THE APPEAL ON LIABILITY
Before the Board Mr. Panday's appeal against liability was based on three grounds:
no action could be brought in respect of the words complained of because of the bar provided by section 4(e) of the Constitution;
the words were not defamatory; and
the words were not spoken of Mr. Gordon in relation to his profession.
It will be convenient to consider grounds B and C first. They can be dealt with in very short order. The submission made on behalf of Mr. Panday was that on these points the Chief Justice's approach was to be preferred. Their Lordships are unable to agree. On ground B the trial judge's view of how the words would have been understood by an ordinary listener, set out above, was not challenged before their Lordships, and rightly so. Whether words bearing that meaning, and uttered in the context in which they were said, would tend to lower Mr. Gordon in the estimation of right-thinking members of society is a question of fact. On that question of fact there are concurrent findings of the trial judge and the majority of the Court of Appeal in favour of Mr. Gordon. Warner JA recognised that "in this society there is a tendency to exaggerate", but she held that the attack on Mr. Gordon "went far beyond that which is acceptable in any contemporary society". Hamel-Smith JA said that a racist "will in the eyes of the public be condemned for his practice of racism". The Chief Justice took a more robust approach. But that is not a sufficient reason for their Lordships' Board to depart from the views of the majority and the trial judge. How words of this character would be understood, and what effect such words would have on those who heard them, are matters on which local courts are far better placed than their Lordships.

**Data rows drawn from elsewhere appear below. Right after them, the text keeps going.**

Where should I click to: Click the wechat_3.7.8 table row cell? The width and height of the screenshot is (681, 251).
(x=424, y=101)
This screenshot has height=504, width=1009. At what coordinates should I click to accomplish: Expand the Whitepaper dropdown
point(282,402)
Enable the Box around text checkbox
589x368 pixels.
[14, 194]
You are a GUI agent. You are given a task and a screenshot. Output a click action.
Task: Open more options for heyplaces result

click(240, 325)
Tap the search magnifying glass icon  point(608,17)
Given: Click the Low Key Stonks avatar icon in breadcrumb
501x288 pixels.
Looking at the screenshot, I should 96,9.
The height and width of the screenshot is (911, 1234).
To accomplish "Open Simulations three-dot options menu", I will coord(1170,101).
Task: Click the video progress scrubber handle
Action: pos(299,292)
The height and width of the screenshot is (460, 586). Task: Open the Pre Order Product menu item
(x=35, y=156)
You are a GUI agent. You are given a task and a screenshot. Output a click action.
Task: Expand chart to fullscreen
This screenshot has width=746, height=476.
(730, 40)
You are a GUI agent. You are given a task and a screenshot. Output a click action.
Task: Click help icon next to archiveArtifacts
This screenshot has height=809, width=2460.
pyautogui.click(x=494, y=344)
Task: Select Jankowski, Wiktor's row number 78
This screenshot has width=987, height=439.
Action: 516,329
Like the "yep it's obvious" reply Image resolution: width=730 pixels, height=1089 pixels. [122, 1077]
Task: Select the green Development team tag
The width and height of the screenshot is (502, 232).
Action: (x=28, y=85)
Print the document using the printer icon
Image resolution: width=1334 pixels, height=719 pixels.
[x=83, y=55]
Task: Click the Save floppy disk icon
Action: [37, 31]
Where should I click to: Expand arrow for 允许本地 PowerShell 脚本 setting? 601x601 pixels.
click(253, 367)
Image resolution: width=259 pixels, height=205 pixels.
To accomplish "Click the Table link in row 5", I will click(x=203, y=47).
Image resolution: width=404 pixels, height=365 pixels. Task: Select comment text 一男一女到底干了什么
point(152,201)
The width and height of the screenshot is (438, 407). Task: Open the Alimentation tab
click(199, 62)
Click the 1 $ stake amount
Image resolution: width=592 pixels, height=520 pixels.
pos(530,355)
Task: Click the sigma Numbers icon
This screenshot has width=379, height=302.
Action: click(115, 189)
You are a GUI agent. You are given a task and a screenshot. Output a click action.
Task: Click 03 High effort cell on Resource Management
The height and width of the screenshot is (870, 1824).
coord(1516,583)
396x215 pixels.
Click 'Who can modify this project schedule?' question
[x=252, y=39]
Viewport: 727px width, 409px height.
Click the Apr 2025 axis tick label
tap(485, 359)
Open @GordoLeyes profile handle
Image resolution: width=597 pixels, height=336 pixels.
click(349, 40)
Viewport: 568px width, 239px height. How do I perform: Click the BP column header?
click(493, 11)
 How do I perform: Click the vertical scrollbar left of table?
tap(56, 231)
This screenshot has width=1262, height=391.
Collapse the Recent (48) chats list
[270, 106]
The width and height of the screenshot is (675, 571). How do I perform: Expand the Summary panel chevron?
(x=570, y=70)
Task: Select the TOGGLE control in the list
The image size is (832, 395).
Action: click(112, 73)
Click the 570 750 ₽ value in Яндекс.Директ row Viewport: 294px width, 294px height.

Nor is there any substance in ground C. The trial judge said:
To allege that the Plaintiff used ('misused') racism to maintain a monopolistic advantage over competitors in the media business is to convey an imputation of misconduct and impropriety on the Plaintiff in his calling in the media business.
That is unanswerable.
THE CONSTITUTIONAL ISSUE
The constitutional issue calls for more extended consideration. On this some brief general observations are pertinent before turning to the Constitution itself. The purpose of the law of defamation is to hold a balance between freedom of speech and the right to reputation. The basic position at which the common law holds this balance is to impose strict liability for defamatory statements in the absence of justification. The common law departs from this position where the words complained of are an expression of honest comment, as distinct from a statement of fact, on matters of public interest. This defence of honest comment is available even if the comment was made with intent to injure, as where a politician seeks to damage his political opponent: see Cheng v Tse Wai Chun  3 HKLRD 418 and Branson v Bower  QB 737. With regard to statements of fact the common law departs from strict liability where there is a need in the public interest for a particular recipient or recipients to receive frank and uninhibited communication of particular information from a particular source. These occasions attract privilege, sometimes absolute, more often qualified. In the latter case the privilege is circumscribed by the need for the maker of the defamatory statement to have a positive belief in the accuracy of what he says. If he acts dishonestly or recklessly or for an improper purpose, as set out in Lord Diplock's classic explanation of malice in Horrocks v Lowe  AC 135, 150, he misuses the privilege.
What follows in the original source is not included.